• _WORK INSTRUCTIONS_:
Print every entry below again. Nothing may differ from the original.

★ ★ ★

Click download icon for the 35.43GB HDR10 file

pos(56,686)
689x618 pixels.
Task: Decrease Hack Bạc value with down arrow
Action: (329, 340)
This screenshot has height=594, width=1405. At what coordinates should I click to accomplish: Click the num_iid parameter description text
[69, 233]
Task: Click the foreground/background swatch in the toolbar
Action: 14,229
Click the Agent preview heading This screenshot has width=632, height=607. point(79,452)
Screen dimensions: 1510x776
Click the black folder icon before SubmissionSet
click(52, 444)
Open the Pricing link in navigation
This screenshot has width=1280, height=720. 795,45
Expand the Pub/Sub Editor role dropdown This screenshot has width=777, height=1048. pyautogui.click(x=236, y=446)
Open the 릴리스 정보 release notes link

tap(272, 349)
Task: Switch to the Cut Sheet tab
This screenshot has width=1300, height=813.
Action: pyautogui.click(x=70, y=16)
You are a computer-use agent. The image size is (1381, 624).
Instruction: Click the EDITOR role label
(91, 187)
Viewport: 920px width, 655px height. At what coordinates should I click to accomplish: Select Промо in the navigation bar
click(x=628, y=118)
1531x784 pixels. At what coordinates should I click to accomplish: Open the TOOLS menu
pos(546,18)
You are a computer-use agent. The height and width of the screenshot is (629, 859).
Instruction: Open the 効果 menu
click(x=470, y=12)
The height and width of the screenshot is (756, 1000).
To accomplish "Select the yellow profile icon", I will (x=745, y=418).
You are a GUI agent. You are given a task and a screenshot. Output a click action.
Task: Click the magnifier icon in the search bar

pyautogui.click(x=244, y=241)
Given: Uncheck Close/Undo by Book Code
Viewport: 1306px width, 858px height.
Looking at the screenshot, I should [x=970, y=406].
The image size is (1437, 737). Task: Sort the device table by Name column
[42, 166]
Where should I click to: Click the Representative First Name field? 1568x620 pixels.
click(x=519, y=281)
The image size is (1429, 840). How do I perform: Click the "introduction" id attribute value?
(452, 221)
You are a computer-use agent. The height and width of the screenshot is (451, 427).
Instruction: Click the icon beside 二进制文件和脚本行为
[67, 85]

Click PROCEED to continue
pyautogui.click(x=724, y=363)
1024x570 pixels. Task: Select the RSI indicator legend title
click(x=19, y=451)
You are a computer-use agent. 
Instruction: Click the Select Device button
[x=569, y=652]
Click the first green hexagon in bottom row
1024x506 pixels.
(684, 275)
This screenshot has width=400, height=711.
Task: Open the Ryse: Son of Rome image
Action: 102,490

★ ★ ★

• _ANSWER TO THIS PROBLEM_:
Click download icon for the 35.43GB HDR10 file

pos(56,686)
689x618 pixels.
Task: Decrease Hack Bạc value with down arrow
Action: (329, 340)
This screenshot has height=594, width=1405. At what coordinates should I click to accomplish: Click the num_iid parameter description text
[69, 233]
Task: Click the foreground/background swatch in the toolbar
Action: 14,229
Click the Agent preview heading This screenshot has width=632, height=607. point(79,452)
Screen dimensions: 1510x776
Click the black folder icon before SubmissionSet
click(52, 444)
Open the Pricing link in navigation
This screenshot has width=1280, height=720. 795,45
Expand the Pub/Sub Editor role dropdown This screenshot has width=777, height=1048. pyautogui.click(x=236, y=446)
Open the 릴리스 정보 release notes link

tap(272, 349)
Task: Switch to the Cut Sheet tab
This screenshot has width=1300, height=813.
Action: pyautogui.click(x=70, y=16)
You are a computer-use agent. The image size is (1381, 624).
Instruction: Click the EDITOR role label
(91, 187)
Viewport: 920px width, 655px height. At what coordinates should I click to accomplish: Select Промо in the navigation bar
click(x=628, y=118)
1531x784 pixels. At what coordinates should I click to accomplish: Open the TOOLS menu
pos(546,18)
You are a computer-use agent. The height and width of the screenshot is (629, 859).
Instruction: Open the 効果 menu
click(x=470, y=12)
The height and width of the screenshot is (756, 1000).
To accomplish "Select the yellow profile icon", I will (x=745, y=418).
You are a GUI agent. You are given a task and a screenshot. Output a click action.
Task: Click the magnifier icon in the search bar

pyautogui.click(x=244, y=241)
Given: Uncheck Close/Undo by Book Code
Viewport: 1306px width, 858px height.
Looking at the screenshot, I should [x=970, y=406].
The image size is (1437, 737). Task: Sort the device table by Name column
[42, 166]
Where should I click to: Click the Representative First Name field? 1568x620 pixels.
click(x=519, y=281)
The image size is (1429, 840). How do I perform: Click the "introduction" id attribute value?
(452, 221)
You are a computer-use agent. The height and width of the screenshot is (451, 427).
Instruction: Click the icon beside 二进制文件和脚本行为
[67, 85]

Click PROCEED to continue
pyautogui.click(x=724, y=363)
1024x570 pixels. Task: Select the RSI indicator legend title
click(x=19, y=451)
You are a computer-use agent. 
Instruction: Click the Select Device button
[x=569, y=652]
Click the first green hexagon in bottom row
1024x506 pixels.
(684, 275)
This screenshot has width=400, height=711.
Task: Open the Ryse: Son of Rome image
Action: 102,490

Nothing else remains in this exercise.